▶ [Text for analysis]
Content starts
Yea, wait thou for Jehovah

Our child is out there... God will lead us to her in his perfect timing.
Thank you, Jesus.

Sunday, February 8, 2009

Until You Are 8 yrs Old...


Hubby and I try to connect in the evening to make sure we are both on the same parenting track. This weekend Daddy took over many of the responsibilities because I was just feeling like I needed a little break. We have a family wedding coming up and I needed to get something to wear and get something for the girls. Just so you know that is not an easy task- if you did not buy a dressy holiday dress in December you are out of luck because now we have the spring line- in MN., oh please- don't I wish! So the girls are wearing a dress from the GAP cruise line WITH a little sweater and thank goodness I was able to get tights to match. Not exactly what I was looking for but it works. We will be dropping them off at the door and hopefully doing some serious dancing to warm up!

Hubby realizes that it is very busy and a bit tiring with the girls all day! - although very fun and not too tiring to add another special little girl to the family- I just want to make that clear JUST in case my agency is reading this post!! So we are talking about the fact that we have to set limits and if we bring them to an event ... okay lets just say big brothers soccer game that we do not need to hand out quarters for candy and little worthless prizes throughout the whole game. Yeah , you guessed it- Daddy is a favorite now!
Content ends
▶ [Source information]
Content starts
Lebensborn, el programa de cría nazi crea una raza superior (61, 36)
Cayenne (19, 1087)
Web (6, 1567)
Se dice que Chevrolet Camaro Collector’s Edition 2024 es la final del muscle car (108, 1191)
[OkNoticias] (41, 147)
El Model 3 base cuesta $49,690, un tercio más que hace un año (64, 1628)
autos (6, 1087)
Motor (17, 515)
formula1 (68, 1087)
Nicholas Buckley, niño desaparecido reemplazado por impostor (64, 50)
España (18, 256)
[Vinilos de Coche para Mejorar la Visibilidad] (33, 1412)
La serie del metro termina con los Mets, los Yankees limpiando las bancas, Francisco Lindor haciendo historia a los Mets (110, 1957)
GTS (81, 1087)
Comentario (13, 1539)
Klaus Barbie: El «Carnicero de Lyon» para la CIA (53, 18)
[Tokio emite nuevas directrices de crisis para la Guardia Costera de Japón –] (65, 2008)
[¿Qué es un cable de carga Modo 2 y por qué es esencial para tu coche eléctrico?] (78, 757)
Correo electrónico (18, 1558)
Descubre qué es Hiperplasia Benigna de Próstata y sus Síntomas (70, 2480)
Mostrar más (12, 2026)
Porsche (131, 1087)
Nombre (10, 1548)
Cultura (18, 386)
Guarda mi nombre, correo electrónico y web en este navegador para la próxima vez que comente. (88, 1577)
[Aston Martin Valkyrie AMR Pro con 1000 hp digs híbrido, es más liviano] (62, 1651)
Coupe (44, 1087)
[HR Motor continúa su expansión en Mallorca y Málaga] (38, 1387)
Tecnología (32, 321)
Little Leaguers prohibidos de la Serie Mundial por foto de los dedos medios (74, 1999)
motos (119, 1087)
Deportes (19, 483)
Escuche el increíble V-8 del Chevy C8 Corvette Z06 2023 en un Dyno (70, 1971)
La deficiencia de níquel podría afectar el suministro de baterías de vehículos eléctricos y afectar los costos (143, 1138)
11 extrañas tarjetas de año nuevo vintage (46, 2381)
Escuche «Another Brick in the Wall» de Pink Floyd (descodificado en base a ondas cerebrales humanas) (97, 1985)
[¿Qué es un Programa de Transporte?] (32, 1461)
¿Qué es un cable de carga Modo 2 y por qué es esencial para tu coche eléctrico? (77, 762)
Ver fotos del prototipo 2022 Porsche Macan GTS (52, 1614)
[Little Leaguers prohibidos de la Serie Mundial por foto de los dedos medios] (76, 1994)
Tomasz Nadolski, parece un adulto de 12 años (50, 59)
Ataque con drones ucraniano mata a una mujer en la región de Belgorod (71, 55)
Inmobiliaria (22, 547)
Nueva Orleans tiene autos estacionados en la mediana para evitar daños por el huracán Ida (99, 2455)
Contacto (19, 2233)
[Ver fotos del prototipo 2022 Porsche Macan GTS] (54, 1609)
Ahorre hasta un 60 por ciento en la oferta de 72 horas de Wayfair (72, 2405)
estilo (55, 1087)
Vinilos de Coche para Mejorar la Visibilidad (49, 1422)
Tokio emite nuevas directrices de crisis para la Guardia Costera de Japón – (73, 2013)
Content ends
▶ [Action item]
Write out the passage of the blog post between "Until You Are" and "to warm up!", inclusive, word for word.

▶ [Solution for this exercise]
Until You Are 8 yrs Old...


Hubby and I try to connect in the evening to make sure we are both on the same parenting track. This weekend Daddy took over many of the responsibilities because I was just feeling like I needed a little break. We have a family wedding coming up and I needed to get something to wear and get something for the girls. Just so you know that is not an easy task- if you did not buy a dressy holiday dress in December you are out of luck because now we have the spring line- in MN., oh please- don't I wish! So the girls are wearing a dress from the GAP cruise line WITH a little sweater and thank goodness I was able to get tights to match. Not exactly what I was looking for but it works. We will be dropping them off at the door and hopefully doing some serious dancing to warm up!